L'A.CA.P. était un établissement public, doté de la personnalité civile, et géré selon les règles commerciales. Elle avait pour missions: la recherche d'informations complètes et objectives; la distribution des services d'informations mondiales; la mise à disposition des informations nationales et internationales; l'entretien des services de dépêches portant sur la vie politique.

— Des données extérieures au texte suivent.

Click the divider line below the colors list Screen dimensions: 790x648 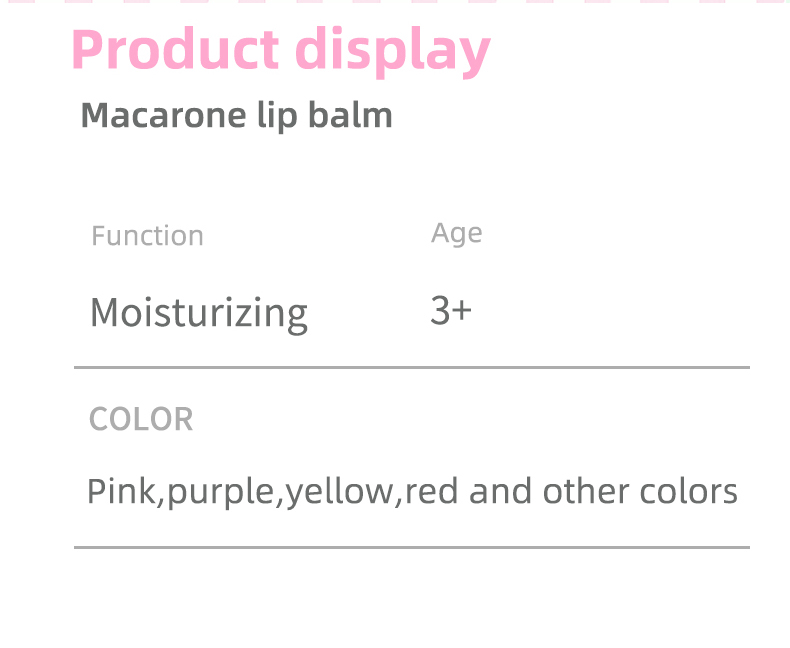pyautogui.click(x=411, y=547)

L'activité de l'A.CA.P. consistait à recueillir, à élaborer et à diffuser des informations, dans les meilleures conditions. L'A.CA.P. était libre. Elle avait le monopole de distribution des informations, et faisait ainsi office de « puissance politique »105(*). Cela était de nature à influencer le gouvernement, car l'opinion publique était sensible. Voilà pourquoi le gouvernement contrôlait systématique ses sources d'informations. D'où l'adoption au Cameroun de la loi n°66/LF/9 du 10 juin 1966106(*). En tant que structure étatique, l'A.CA.P. collectait des informations nationales et internationales crédibles, et en assurait la distribution aux organes de presse. Elle jouissait d'un monopole certain sur toute l'étendue de la République fédérale. Toute reproduction ou exploitation de ses services était subordonnée à un accord préalable107(*).

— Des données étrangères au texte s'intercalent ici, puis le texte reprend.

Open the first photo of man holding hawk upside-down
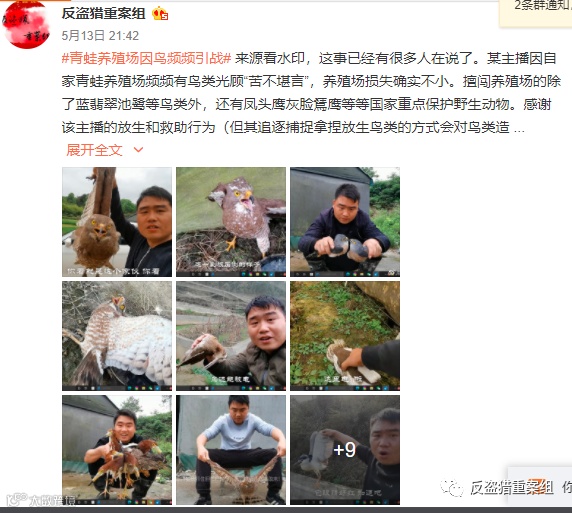The height and width of the screenshot is (513, 572). pos(117,222)
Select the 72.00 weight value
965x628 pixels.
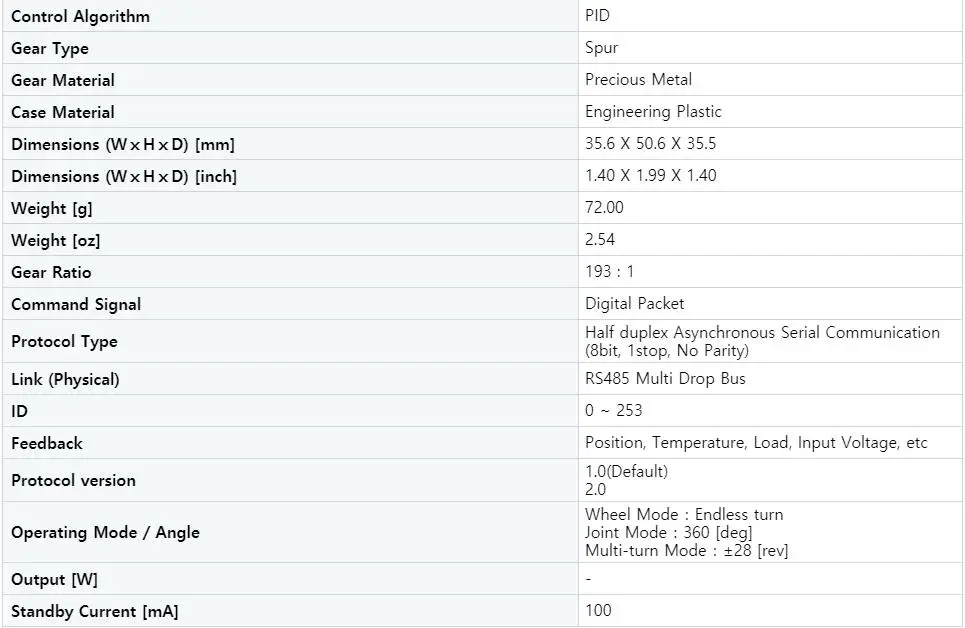[x=604, y=207]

I.1.2. La coopération avec les anciennes puissances impérialistes

Après l'indépendance et la réunification, le Cameroun connaissait des déficits d'équipements. Les pouvoirs publics étaient préoccupés par des questions relatives à la souveraineté de la nation et au progrès économique. D'où l'acceptation du gouvernement de nouer des partenariats avec les anciennes puissances impérialistes. Dans le domaine de la radiodiffusion, le Cameroun avait noué des rapports avec la France et l'Allemagne.

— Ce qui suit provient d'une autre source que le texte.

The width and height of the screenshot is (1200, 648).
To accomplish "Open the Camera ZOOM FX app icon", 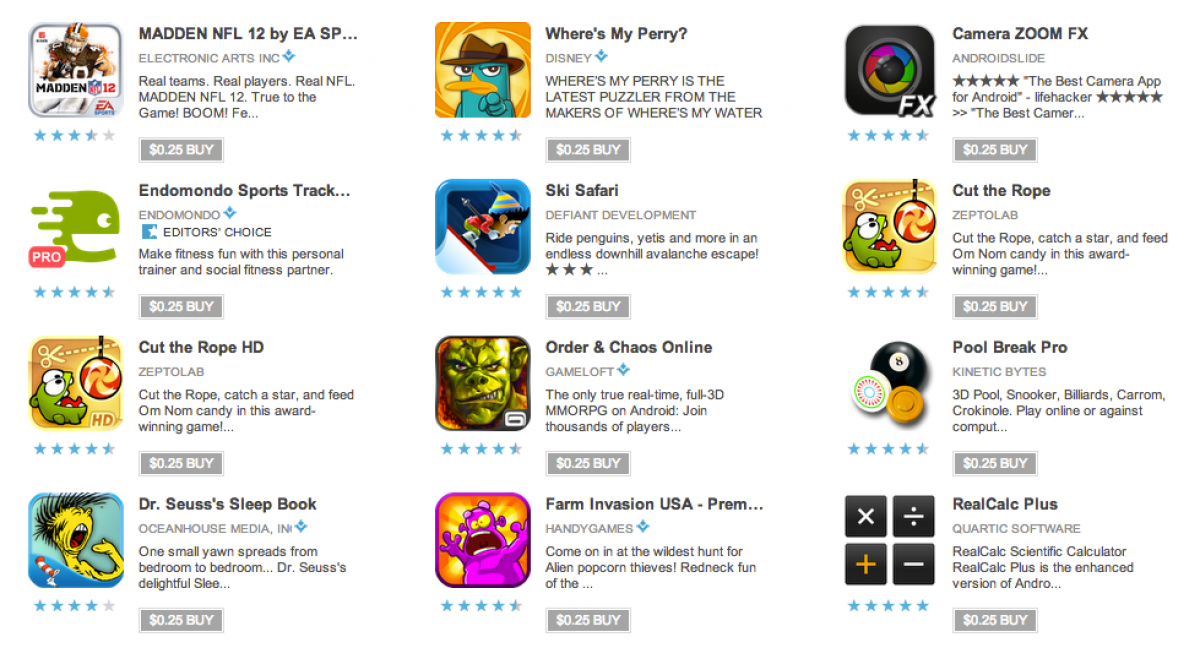I will coord(890,70).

La coopération de la France avec le Cameroun s'inscrivait dans la continuité des rapports dominant/dominés, qu'elle entretenait avec celui-ci, lors de la période coloniale, ainsi que l'exprime P. Cadenat : « La coopération de la France avec [le Cameroun] se définit par son caractère postcolonial, car elle repose sur les liens de colonisation antérieurs, et par son caractère inégal »108(*). Par la mise en oeuvre des accords signés avec le Cameroun nouvellement indépendant, la France s'était donnée pour devoir d'améliorer qualitativement et quantitativement la diffusion d'émissions de la radio nationale. Ainsi, le gouvernement français avait décidé, par l'intermédiaire des services spécialisés, de :

Fournir tous programmes, documents sonores et visuels, ouvrage, disques, à la République fédérale du Cameroun, qui [feraient] en sorte d'assurer sur l'ensemble de son réseau la meilleure diffusion possible dans le cadre des programmes de sa radiodiffusion nationale109(*).

Par ailleurs, la fourniture de programmes devait s'accompagner de l'utilisation des méthodes appropriées en vue de leur diffusion sans anicroches. Voilà pourquoi la France avait convenu de poursuivre la coopération en matière de formation, entamée durant la période coloniale. Un nombre important de journalistes était alors formé en France. Revenus au pays, ils étaient affectés à des postes de direction, le besoin en spécialistes locaux, maîtrisant les préoccupations des auditeurs, se faisant ressentir. C'est l'exemple d'André Nganguè, considéré comme l'un des journalistes de la première heure du Cameroun. En 1950, André Nganguè obtient une bourse pour étudier à l'École de journalisme de Paris. Rentré de France, il est recruté à la SO.RA.FOM., puis à l'O.CO.RA. Avec l'indépendance, il intègre la radiodiffusion nationale du Cameroun. D'abord Chef de station de Radio-Douala, il est nommé Délégué provincial de l'information et de la culture du Littoral et de l'Ouest. C'est également l'exemple de Léonard Sah qui, formé en France, avait officié comme Directeur de Radio-Cameroun entre 1977 et 1978.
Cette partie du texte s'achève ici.